Seit dem Puller-Strahl, der mich mit dieser Offenbarung traf, weiß ich immerhin, was ein LAT-Paar ist uns dass Tim Burton und Helena Bonham Carter drauf schwören, die Verrückten. Ein getrenntes Leben im gemeinsamen Leben. Haben Simone de Beauvoir und Jean Paul Sartre ja auch propagiert; der alte Haudegen durfte erst einziehen, als er so richtig krank wurde. Ich weiß jetzt außerdem, dass es (bei mir) immer anders kommt, als gedacht, dass Johanniskraut aus der Flasche „gegen temporäre geistige Erschöpfung“ hilft und Rescue Tropfen aus Bachblüten vielleicht sogar gegen die Klapse. Ja, wirklich. Das muss man sich ja mal vorstellen. Kurz vor dem 30. Geburtstag kommt der, mit dem man imaginär schon den gemeinsamen Abgang im Alter plante, wegen all der Harmonie, plötzlich mit einem feschen Lebenskonzept um die Ecke, das laut irgendeines Online-Dating-Portals (ich habe recherchiert!) immer beliebter wird bei neu verliebten Mittfünfzigern nach abgeschlossener Familienplanung inklusive mindestens einer vorangegangenen Scheidung.
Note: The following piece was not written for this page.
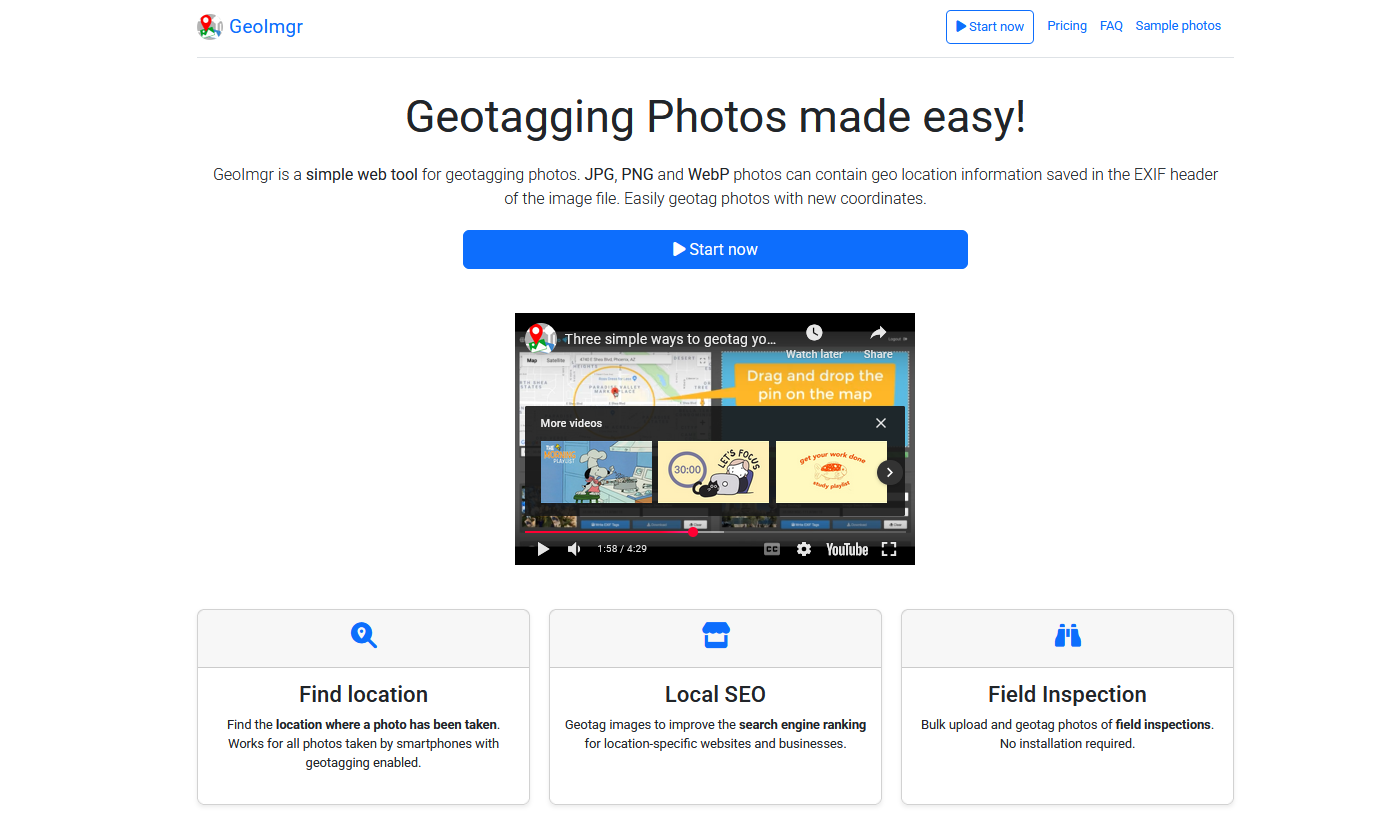Show next suggested videos with arrow
This screenshot has width=1393, height=814.
click(889, 472)

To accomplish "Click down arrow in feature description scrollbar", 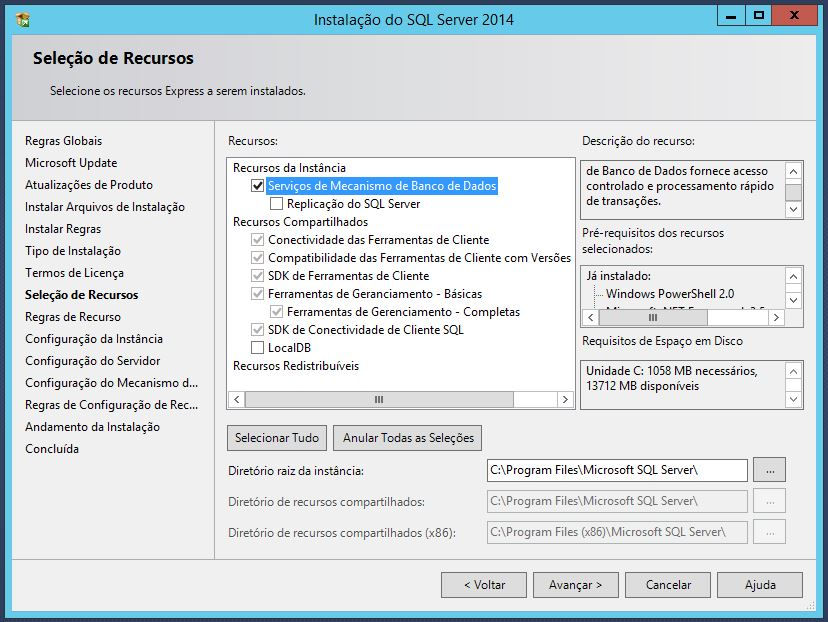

Jackpot. Dass meine frühzeitige Vergreisung einst so aussehen würde, wer hätte das gedacht. Ich nicht, deshalb kaufe ich nun auch so gern pflanzliche Waren in der Apotheke ein. Und Kneipp Entspannungsschaumbäder ohne Ende.
Auch, weil mir nicht bewusst war, wie engstirnig ich selbst bin. Wie romantisiert und reinsozialisiert meine eigenen Vorstellungen von einer gesunden Beziehung sind. Weil ich eigentlich überhaupt nicht mehr weiß, was meine Vorstellungen sind, wenn mans genau nimmt. Mich hat ja noch nie jemand gefragt oder herausgefordert, bis jetzt. Es lief eher immer so „wie man das eben macht“, ganz automatisch. Jetzt ist Schluss damit, jetzt wird kräftig reflektiert. Irgendwann mussten sie ja kommen, die Grundsätze. Und Zeiten, in denen man zwar nicht auf sich selbst klarkommen, aber auf sich achten muss. In denen man sich fragen sollte, was man denn nun wirklich will und erwartet, vom Leben, so ganz allgemein betrachtet, aber auch spezifisch. Den kennen ja viele, diesen Zwiespalt: Zwischen dem einen geliebten aber etwas verrückten Wildschwein und dem angepassten Schweinchen Babe zum Beispiel. Weil einen das langweilige Wattenmeer unterm Strich vielleicht doch glücklicher machen könnte als abenteuerliche Stürme. Weil man selbst vielleicht eher Langeweilerin als Abenteurerin ist. Oder andersrum.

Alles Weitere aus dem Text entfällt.